02 maio 2007
Cristiano Cartaxo Jornalista - Por Adalberto dos Santos

Cristiano Cartaxo é desses poucos poetas anônimos que todos um dia já ouviram falar. Refiro-me a todos no sentido de Cajazeiras e Paraíba, pelo menos. De algum modo, nas escolas de nossa cidade os professores já trataram de recitar em alguma oportunidade o mais famoso poema de Cristiano, “Minha Terra Natal é Cajazeiras”. Se não, é porque os tempos são outros, tempo sem memória nem poesia, mas no meu tempo, no meu tempo ainda se lia Cristiano Cartaxo na escola.

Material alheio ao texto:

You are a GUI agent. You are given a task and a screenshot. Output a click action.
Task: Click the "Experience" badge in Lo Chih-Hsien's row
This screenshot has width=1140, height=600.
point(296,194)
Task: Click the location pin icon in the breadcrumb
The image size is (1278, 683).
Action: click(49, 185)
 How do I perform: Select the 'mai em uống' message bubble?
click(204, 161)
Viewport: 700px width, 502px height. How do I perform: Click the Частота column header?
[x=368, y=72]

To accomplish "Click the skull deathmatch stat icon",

Nascido em 07 de agosto de 1887, professor, farmacêutico e sonetista dos bons, Cristiano tinha a envergadura dos maiores cultores das métricas tradicionais, como a do decassílabo e do alexandrino maior. Postura típica da poesia dita clássica, o bardo de Cajazeiras era um poeta encantador, de versos que davam à poesia um sentido para lá de imemorial: porque nas linhas da sua corda lírica a poesia agia como verdadeira música. Seu fazer poético preferia a lapidação de estruturas rítmicas para a obtenção de efeitos sonoros para lá de sugestivos, em vez da construção de versos com estruturas secas que mal dizem o que têm para dizer pelo aperto próprio à expressão torpe da prosa mais mal acabada que existe. No quesito imagem, ele era criador de imagens tão raras quanto os melhores poetas de verve impressionista. Mas, e além de tudo, o poeta transpirava a emoção pela cadência do verso: seus poemas são um primor de musicalidade. Sem exageros, arrisco dizer que na Paraíba só há dois grandes poetas clássicos, no sentido técnico do termo: um é o Augusto dos Anjos, o outro, Cristiano Cartaxo. E podem me acusar de ufanismo, mas a poética de Cristiano respira quase todas as conotações do mundo clássico e é trespassada de um canto a outro pelo verso arejado dessa poesia.
Não cheguei a conhecer Cristiano Cartaxo, nem o poeta, nem o professor, nem o farmacêutico. A imagem que não tenho dele é devida aos mais velhos da minha cidade. Sei quantas vezes ouvi alguém falar que quem passasse em frente a sua casa encontraria o poeta sentado numa cadeira observando os passantes no fim da tarde, lá pelos idos de 70. Cartaxo se acomodava timidamente no seu lugar e se, passando, alguém puxasse conversa, ele chamava para uma prosa, e haja desandar política, latim, francês, e muita, muita poesia. O poeta quando ficava só falava nos silêncios, e meditava às horas mortas do crepúsculo tudo o que em seguida se transformaria em rima e poesia.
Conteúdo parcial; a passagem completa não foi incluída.